Engaging Tale of Historical Sausalito
Published by Thriftbooks.com User , 19 years ago
I love books that take me to a time and place I wish I could have experienced firsthand; I also love books that peel back time to reveal the veils between past and present. "The Earthquake Shack" is one of those books -- set in the final days of the Fifties, in the waterfront town of Sausalito, just north of San Francisco, which was a special place filled with fascinating inhabitants, long before it gave in to tourist shops and chain art galleries.

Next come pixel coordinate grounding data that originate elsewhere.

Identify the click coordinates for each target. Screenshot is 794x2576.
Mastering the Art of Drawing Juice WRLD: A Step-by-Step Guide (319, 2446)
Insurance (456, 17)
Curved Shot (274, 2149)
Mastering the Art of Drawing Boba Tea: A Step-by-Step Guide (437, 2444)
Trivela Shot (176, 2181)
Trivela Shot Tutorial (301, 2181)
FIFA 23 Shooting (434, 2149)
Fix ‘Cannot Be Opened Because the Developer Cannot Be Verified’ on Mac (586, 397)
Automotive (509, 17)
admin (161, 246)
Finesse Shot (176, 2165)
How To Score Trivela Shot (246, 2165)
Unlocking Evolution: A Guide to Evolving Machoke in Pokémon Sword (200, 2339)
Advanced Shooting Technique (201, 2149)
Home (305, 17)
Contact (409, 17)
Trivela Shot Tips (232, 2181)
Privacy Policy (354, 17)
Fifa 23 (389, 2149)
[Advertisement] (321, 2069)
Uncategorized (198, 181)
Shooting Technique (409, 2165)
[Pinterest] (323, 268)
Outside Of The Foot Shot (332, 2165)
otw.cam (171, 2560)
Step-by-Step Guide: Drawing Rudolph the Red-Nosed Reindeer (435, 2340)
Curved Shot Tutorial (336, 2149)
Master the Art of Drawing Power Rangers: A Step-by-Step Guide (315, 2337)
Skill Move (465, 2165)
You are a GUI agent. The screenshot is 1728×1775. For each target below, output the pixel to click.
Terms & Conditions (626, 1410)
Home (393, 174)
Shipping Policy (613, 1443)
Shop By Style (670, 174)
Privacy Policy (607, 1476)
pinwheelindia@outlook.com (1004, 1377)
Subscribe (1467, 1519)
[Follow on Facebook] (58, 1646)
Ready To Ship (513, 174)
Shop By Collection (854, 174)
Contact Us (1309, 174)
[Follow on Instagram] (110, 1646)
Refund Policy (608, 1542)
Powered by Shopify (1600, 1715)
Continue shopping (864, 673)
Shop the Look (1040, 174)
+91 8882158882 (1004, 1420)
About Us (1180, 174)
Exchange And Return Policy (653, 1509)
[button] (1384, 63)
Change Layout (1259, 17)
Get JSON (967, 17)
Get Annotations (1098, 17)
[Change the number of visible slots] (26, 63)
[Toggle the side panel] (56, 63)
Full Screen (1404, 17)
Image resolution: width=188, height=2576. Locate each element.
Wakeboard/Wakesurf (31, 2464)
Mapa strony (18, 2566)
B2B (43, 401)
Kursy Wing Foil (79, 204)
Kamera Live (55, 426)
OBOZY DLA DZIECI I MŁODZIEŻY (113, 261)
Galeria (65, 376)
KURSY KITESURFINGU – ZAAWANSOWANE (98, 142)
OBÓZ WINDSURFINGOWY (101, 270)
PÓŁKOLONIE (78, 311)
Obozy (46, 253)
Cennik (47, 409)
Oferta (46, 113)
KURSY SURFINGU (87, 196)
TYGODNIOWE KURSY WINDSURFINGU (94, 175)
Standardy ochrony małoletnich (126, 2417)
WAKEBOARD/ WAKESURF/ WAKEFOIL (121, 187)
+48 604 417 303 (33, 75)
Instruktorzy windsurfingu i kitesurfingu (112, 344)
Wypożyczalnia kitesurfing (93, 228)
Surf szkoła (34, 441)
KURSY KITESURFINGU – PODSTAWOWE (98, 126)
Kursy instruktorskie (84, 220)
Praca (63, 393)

It was a time of free-spririted Water Rats versus wealthy Hillclimbers; of beatniks and bohemians; of great local characters, including one of my favorite actors, Sterling Hayden, and the writer Jack Kerouac. With considerable sleight-of-hand, the author - a Sausalito native - weaves the unique tale of a by-gone era into two stories: that of the main character, a Midwesterner dazzled by Sausalito but unprepared to join the party; and that of two ghosts who inhabit the cottage -- the Earthquake Shack -- into which he settles. Through the ghosts' eyes, we also see San Francisco's Barbary Coast after of the 1906 earthquake and Sausalito before, and leading up to, the Fifties. One ghost worked in a San Francisco bordello, the other is a Miwok Indian girl whose tribe discovered Sausalito long before any white man did. I recommend this engaging, beautifully written book to anyone who loves sophisticated historical fiction where the deft characterization and attention to detail transport you to a magical party you wish you had been invited to.
It's a smart read
Published by Thriftbooks.com User , 19 years ago
You know that feeling of entering a party of strangers, and one familiar face leans over and explains cogently who the other guests are? That's this book's tone, and it's spot on. A friend of mine recommended The Earthquake Shack to me last week. Like many of us, I've got a pile of unread books jockeying for next place, with at least three in progress. I gave this novel a cursory flip and started reading somewhere in the middle. Five pages later, I simply stopped, sat down in the kitchen, and started from the beginning. What you'll find is typical of strong writing: well-developed characters, brisk dialog, insightful tone, good storylines, amid a creditable backdrop of loss and possible redemption which keeps you rooting for the protagonist to make some right choices. This is more than I usually expect from a novel. It appears to be Gary Diedrichs' first novel, and I'll be looking out for his next. So, this writer recommends The Earthquake Shack. For all the best reasons.